:: Records provided ::
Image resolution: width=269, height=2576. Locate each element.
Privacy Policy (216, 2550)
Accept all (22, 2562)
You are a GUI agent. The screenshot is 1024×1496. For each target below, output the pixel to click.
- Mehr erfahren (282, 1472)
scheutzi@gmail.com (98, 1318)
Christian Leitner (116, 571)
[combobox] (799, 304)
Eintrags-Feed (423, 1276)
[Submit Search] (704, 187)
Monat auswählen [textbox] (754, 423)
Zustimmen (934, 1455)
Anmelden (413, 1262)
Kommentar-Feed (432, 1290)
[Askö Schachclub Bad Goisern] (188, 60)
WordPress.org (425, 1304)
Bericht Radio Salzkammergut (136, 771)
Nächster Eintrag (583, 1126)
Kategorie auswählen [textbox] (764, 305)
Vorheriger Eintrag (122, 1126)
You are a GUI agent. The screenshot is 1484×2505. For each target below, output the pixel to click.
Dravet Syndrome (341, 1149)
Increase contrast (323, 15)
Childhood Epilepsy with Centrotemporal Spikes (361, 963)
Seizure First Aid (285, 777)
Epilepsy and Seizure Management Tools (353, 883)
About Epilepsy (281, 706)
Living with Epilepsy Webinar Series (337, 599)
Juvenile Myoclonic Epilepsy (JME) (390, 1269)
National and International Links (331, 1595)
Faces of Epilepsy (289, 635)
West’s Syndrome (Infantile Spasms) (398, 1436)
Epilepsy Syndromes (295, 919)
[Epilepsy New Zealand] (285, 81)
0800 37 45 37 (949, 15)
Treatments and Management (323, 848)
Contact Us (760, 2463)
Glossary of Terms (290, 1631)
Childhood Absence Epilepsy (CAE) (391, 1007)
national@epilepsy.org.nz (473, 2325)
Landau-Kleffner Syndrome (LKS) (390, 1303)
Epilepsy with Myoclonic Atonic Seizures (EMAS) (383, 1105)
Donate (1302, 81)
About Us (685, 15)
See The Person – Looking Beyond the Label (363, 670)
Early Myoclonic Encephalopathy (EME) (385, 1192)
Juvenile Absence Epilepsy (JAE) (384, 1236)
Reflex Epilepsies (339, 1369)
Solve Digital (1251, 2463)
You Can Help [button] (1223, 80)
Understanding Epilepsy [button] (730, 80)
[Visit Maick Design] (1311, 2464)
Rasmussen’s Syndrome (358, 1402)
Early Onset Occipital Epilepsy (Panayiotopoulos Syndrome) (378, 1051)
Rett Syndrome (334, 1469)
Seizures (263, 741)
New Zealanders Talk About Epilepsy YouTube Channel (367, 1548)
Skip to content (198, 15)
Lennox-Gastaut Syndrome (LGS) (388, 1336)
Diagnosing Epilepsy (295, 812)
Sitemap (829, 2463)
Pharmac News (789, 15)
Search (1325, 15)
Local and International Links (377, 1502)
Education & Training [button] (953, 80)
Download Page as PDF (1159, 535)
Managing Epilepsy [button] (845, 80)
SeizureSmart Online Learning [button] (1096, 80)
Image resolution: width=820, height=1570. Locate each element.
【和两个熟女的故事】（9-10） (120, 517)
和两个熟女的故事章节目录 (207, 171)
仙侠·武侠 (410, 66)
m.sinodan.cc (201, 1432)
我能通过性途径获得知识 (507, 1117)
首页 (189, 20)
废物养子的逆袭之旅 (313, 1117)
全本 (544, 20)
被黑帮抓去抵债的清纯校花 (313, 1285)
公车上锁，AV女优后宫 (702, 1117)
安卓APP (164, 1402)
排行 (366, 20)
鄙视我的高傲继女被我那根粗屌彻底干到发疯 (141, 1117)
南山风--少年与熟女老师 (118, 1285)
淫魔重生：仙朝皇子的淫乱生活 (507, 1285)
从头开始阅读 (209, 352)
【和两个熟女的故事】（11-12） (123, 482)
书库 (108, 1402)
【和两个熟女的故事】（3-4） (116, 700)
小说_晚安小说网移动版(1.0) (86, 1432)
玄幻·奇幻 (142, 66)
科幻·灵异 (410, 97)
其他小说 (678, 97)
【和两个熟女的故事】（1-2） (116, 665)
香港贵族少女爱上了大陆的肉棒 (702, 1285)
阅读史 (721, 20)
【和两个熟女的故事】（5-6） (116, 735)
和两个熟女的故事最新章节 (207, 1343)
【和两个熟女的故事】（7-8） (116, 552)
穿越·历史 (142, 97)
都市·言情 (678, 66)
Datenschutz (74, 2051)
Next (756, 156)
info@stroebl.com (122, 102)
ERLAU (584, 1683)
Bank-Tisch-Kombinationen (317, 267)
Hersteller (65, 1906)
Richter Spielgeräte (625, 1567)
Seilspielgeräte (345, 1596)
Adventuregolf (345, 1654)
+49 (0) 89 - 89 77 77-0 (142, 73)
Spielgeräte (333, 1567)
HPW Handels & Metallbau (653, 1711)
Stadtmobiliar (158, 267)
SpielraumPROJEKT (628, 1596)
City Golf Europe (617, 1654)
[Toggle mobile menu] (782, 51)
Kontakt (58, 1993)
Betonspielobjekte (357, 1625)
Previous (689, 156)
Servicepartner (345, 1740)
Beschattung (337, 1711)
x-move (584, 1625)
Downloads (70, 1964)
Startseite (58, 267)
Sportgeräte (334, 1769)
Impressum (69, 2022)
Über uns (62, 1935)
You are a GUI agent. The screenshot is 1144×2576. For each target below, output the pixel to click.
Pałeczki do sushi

:: Assignment ::
Beginning at the line above that contains "Living with Epilepsy", return each line exactly through the line that contains "Rasmussen’s Syndrome (358, 1402)", and no others.

:: Result below ::
Living with Epilepsy Webinar Series (337, 599)
Juvenile Myoclonic Epilepsy (JME) (390, 1269)
National and International Links (331, 1595)
Faces of Epilepsy (289, 635)
West’s Syndrome (Infantile Spasms) (398, 1436)
Epilepsy Syndromes (295, 919)
[Epilepsy New Zealand] (285, 81)
0800 37 45 37 (949, 15)
Treatments and Management (323, 848)
Contact Us (760, 2463)
Glossary of Terms (290, 1631)
Childhood Absence Epilepsy (CAE) (391, 1007)
national@epilepsy.org.nz (473, 2325)
Landau-Kleffner Syndrome (LKS) (390, 1303)
Epilepsy with Myoclonic Atonic Seizures (EMAS) (383, 1105)
Donate (1302, 81)
About Us (685, 15)
See The Person – Looking Beyond the Label (363, 670)
Early Myoclonic Encephalopathy (EME) (385, 1192)
Juvenile Absence Epilepsy (JAE) (384, 1236)
Reflex Epilepsies (339, 1369)
Solve Digital (1251, 2463)
You Can Help [button] (1223, 80)
Understanding Epilepsy [button] (730, 80)
[Visit Maick Design] (1311, 2464)
Rasmussen’s Syndrome (358, 1402)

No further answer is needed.